Danish admiral (1470–1530)

Søren Norby, self-styled as Severin Norbi (c. 1470 – 1530), was a Danish leading naval officer in the fleets of Danish kings John and Christian II. He commandeered the greatest ship of the Danish fleet in naval wars against Sweden and Lübeck. Norby governed various land possessions in Scandinavia, ruling Gotland from 1517 to 1525. His rebellion against Frederick I of Denmark in 1525 was defeated, and he fled Denmark, ending his life in the employ of Charles V, Holy Roman Emperor.

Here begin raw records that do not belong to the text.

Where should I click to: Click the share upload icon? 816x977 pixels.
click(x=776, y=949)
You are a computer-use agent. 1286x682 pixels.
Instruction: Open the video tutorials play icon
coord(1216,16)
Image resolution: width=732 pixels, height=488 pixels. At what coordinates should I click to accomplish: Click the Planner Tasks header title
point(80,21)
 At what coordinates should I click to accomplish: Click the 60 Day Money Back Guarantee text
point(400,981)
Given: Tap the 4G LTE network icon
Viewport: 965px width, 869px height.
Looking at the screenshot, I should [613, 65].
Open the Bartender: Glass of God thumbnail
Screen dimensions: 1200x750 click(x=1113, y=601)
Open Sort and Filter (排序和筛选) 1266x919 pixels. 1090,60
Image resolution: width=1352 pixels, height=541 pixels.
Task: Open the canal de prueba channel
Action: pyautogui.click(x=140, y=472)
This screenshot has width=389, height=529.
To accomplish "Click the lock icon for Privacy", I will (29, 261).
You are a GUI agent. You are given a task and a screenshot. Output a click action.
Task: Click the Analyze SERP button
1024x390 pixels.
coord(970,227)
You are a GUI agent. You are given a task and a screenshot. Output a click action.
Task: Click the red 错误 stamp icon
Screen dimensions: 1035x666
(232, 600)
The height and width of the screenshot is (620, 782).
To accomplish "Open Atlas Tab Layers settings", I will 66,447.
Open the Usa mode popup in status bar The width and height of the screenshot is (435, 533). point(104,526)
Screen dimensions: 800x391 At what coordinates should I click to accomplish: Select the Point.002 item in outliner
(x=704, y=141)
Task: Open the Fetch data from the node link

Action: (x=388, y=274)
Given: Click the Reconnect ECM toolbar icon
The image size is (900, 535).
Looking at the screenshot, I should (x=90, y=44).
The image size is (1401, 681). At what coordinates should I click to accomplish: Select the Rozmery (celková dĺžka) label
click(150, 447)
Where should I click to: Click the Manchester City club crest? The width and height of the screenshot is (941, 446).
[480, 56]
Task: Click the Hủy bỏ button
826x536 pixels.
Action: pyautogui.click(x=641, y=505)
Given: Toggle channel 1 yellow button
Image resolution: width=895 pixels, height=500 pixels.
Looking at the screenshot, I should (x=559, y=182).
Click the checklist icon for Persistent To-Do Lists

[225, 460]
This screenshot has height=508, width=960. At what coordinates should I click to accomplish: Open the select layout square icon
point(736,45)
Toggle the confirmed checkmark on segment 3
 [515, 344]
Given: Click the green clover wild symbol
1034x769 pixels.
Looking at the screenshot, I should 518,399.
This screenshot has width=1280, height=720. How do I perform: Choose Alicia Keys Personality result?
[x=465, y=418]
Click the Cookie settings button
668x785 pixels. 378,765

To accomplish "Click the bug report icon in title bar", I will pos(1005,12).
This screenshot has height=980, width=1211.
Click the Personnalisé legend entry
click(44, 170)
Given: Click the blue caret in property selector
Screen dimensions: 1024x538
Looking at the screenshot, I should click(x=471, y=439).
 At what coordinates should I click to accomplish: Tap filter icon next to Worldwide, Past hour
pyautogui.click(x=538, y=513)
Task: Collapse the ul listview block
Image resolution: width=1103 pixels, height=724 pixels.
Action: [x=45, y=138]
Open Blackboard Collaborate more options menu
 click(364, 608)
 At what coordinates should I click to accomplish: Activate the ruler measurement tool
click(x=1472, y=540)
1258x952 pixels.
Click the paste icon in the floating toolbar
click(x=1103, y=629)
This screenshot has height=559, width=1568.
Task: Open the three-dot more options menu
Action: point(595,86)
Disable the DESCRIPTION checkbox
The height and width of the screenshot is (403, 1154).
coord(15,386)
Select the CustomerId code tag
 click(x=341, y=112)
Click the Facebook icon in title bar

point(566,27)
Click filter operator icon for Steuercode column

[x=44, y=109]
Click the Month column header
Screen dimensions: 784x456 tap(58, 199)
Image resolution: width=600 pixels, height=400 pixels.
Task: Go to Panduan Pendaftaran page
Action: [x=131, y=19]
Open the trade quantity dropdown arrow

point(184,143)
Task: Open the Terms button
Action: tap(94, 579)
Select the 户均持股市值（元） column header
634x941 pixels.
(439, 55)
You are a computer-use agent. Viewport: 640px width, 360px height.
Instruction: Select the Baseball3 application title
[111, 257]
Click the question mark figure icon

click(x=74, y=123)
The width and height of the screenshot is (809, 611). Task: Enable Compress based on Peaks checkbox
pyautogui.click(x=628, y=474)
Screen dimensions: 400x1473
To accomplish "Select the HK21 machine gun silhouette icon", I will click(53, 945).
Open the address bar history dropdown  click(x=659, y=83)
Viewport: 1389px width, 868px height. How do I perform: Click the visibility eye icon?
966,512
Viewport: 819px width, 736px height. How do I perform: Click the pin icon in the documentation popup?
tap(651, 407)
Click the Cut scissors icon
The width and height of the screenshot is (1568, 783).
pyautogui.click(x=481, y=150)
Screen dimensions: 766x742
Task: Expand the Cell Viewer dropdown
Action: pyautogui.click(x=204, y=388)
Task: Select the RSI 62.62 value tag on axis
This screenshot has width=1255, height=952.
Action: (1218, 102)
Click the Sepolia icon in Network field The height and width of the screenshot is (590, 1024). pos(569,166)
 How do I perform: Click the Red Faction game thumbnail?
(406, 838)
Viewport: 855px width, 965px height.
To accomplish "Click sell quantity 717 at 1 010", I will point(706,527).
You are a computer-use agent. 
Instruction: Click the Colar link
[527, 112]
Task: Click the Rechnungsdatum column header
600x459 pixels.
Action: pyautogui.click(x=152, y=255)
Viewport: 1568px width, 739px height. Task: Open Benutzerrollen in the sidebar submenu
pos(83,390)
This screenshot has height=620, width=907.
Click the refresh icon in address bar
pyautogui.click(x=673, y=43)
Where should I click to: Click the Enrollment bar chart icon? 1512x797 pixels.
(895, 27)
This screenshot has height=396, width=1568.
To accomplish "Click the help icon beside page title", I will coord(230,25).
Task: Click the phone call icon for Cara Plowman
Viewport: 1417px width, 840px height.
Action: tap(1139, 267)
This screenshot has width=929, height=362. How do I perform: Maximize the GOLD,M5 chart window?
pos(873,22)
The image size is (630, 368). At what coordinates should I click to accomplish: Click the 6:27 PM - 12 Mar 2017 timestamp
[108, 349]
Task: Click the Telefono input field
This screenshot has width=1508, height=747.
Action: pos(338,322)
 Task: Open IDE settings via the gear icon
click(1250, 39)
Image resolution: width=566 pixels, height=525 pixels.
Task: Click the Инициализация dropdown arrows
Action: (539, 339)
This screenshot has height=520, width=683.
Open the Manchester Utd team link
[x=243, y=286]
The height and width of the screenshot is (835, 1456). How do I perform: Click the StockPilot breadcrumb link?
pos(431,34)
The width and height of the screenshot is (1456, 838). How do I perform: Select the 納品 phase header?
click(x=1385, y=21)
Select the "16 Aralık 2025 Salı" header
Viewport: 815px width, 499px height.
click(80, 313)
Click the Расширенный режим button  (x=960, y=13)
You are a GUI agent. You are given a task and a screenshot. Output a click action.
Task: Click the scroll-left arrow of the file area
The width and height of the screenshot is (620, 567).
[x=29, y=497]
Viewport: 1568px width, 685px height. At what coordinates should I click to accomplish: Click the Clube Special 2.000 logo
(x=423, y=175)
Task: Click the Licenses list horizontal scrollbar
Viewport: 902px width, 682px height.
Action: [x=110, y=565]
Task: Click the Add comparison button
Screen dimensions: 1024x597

Norby had two children with unknown women; a son named Olov and a daughter, of whom little is known.

==Biography==
Norby was of poor Funen nobility, probably born between the late 1460s and the early 1480s. The first mention of Norby is as a sailor for Swedish regent Svante Nilsson Sture during peace time in 1504. In 1507, he was a captain for Hans I of Denmark and pillaged Åland. Norby commanded the largest ship of Hans' fleet during the war against Sweden and Lübeck from 1507 to 1512, and served alongside Jens Holgersen Ulfstand. In 1510, Norby received a letter of marque from Hans, allowing him to commit piracy on all enemy vessels. For his success in the war, Norby was rewarded with Börringe Priory in Scania and also owned Haraldsborg near Roskilde.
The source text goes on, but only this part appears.